DR. RONALD WAPNER (COLUMBIA UNIVERSITY): If both parents carried the gene, there’d be a one-in-four chance that the fetus would have this disorder. The Jewish population said, “Let’s start a screening program.”
ARCHIVAL (NATIONAL TAY-SACHS & ALLIED DISEASES ASSOCIATION PSA, 1972):
BARBARA STREISAND: A simple blood test provides a way to prevent this tragedy. A Tay-Sachs testing will be held in your community soon.
RONALD WAPNER: At synagogues, at Jewish Community Centers, they just set up tables, drew blood… identified the carriers.
NARRATION: After Evan, Shari and Jeff Ungerleider terminated one Tay-Sachs pregnancy and had three healthy children. Shari is now a speaker and advocate for screening.
SHARI UNGERLEIDER: I believe knowledge is power. I loved Evan more than anything. I mean, he was my first child. But if there was any way I could have spared him, I would have.
NARRATION: Ron Wapner is a geneticist and obstetrician who has been practicing since the 1970s. He watched Tay-Sachs become the model for a whole new kind of preventive medicine.
RONALD WAPNER: What was radical was that the community decided to do something about a genetic disease that was in their population. They almost wiped out the disease, and nowadays it’s exceedingly rare to see a child with Tay-Sachs disease.
NARRATION: But now, some 40 years later, he says advances in technology…
RONALD WAPNER (IN LAB): What we’re doing is sequencing amniotic fluid samples.

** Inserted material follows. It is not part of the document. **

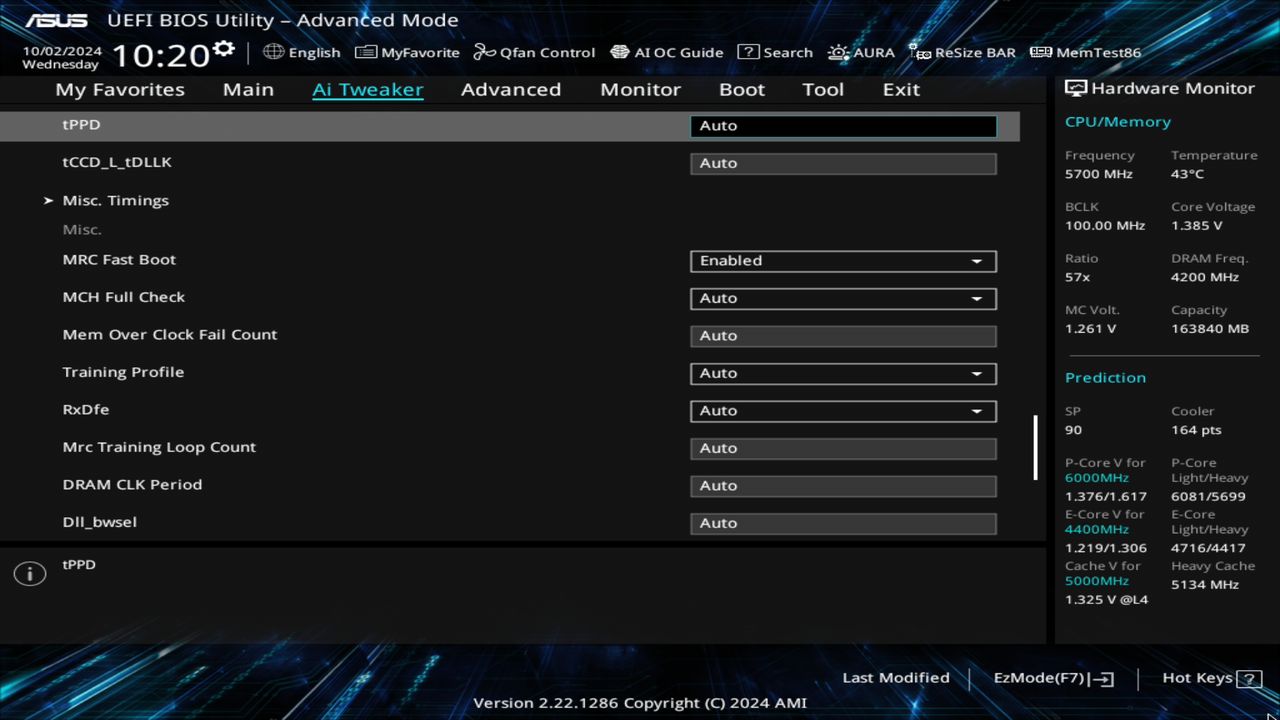
Task: Switch to EzMode with the F7 button
Action: point(1052,678)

NARRATION: …have made it easy to screen potential carriers, fetuses, and even embryos for hundreds of genetic conditions.
RONALD WAPNER: Everyone agrees, that if it’s a severe and profound disorder, we should screen for it. But the discussion that we need to have is… where is our technology taking us?
ARCHIVAL (ABC, 10-18-11):
DIANE SAWYER: A new option, a simple blood test.

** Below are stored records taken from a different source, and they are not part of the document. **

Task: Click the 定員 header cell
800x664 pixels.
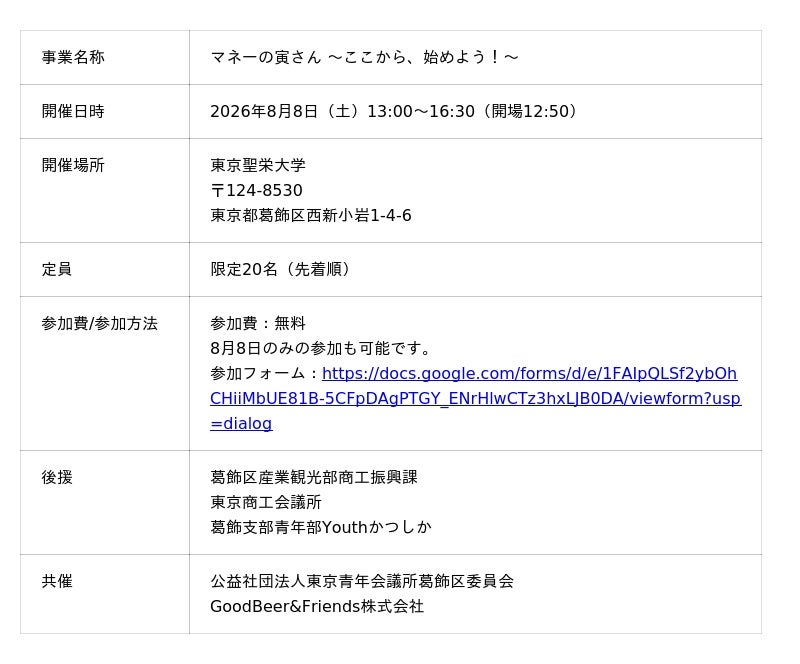Action: point(105,269)
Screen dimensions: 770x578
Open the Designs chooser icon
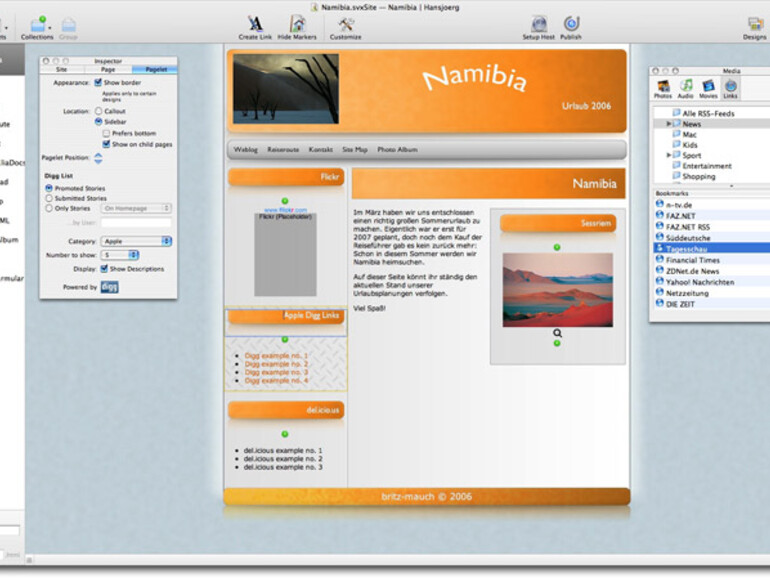point(754,24)
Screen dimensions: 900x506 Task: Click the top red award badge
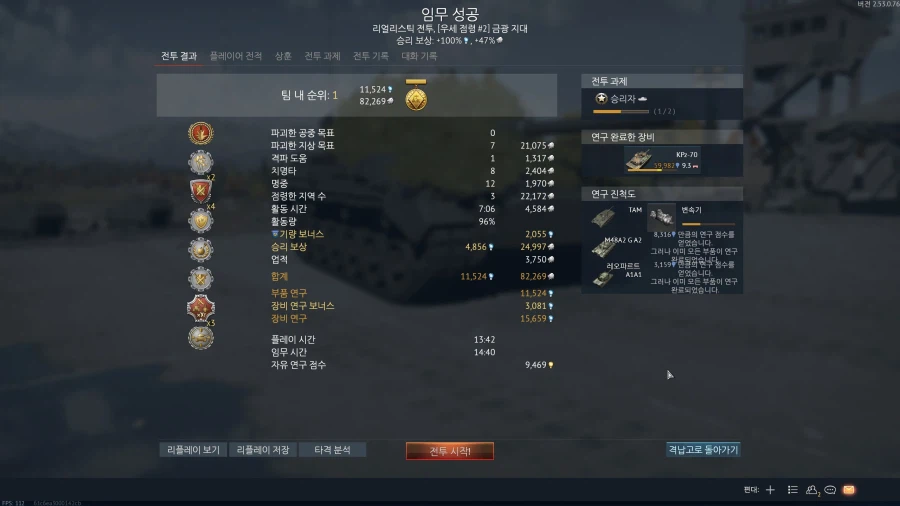pos(201,133)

NARRATION: The newest test, called cell free DNA, is so easy, it’s routinely advertised to pregnant women.
DR. WENDY CHUNG (COLUMBIA UNIVERSITY): It’s actually the most widely adopted genetic test that I’ve seen.
NARRATION: Genetics researcher Wendy Chung has seen screening spare families from horrible suffering.
WENDY CHUNG (WITH PATIENT): 31.3 kilos, OK you can step out now…
NARRATION: But its rapid expansion has her wondering.
WENDY CHUNG (TO MAGGIE): OK, sit up for me for just a second?
WENDY CHUNG: I’ve got a lot of patients that have many of the genetic disorders that we could identify through the cell-free DNA.
MAGGIE (PATIENT): My heart works very hard.
WENDY CHUNG (TO MAGGIE): Yes it does.
MAGGIE: It needs to knowing that I have Turner Syndrome.
WENDY CHUNG: Girls with Turner Syndrome, some of them will have structural differences in the way their heart is formed and differences in the way their ovaries work.
MAGGIE: I mean sure there’s been ups and downs, but that’s normal.
WENDY CHUNG (TO MAGGIE): You eat a lot of chips?
MAGGIE: I’m sort of addicted to them.
WENDY CHEUNG: They’re perfectly healthy. Who’s to say that that’s a disease? It’s a difference, sure. Is it something that you can still be happy, well-adjusted, productive member of our community? Of course.
WENDY CHUNG (TO MAGGIE): Hi-five.
NARRATION: When it began, screening was only for those with known risk. Now, Dr. Chung worries about offering more tests to more people, without first educating them about what the results really mean, and what various conditions entail.
WENDY CHUNG: The concern is they buy into that idea that they need to do as much as they can to ensure a healthy child. When there’s a genetic problem with their fetus, the knee-jerk reaction is, “It started with Tay-Sachs so it must be the same.” And so, automatically they start thinking about ending that pregnancy, because if it weren’t bad, why would you have tested me for this in the first place?
NARRATION: As we consider our options—as individuals and as a society—there is also the shadow of history.
RONALD WAPNER: No matter what we do, the one line we should never cross is this always has to be voluntary. It should never be a mandate that you have to have genetic screening or testing.
CARL ZIMMER: We have to be incredibly on our guard that we’re not simply looking at people and saying, “I’ve decided your life is not worth living.” This has happened before, and, as our science gets more powerful, we shouldn’t let it happen again.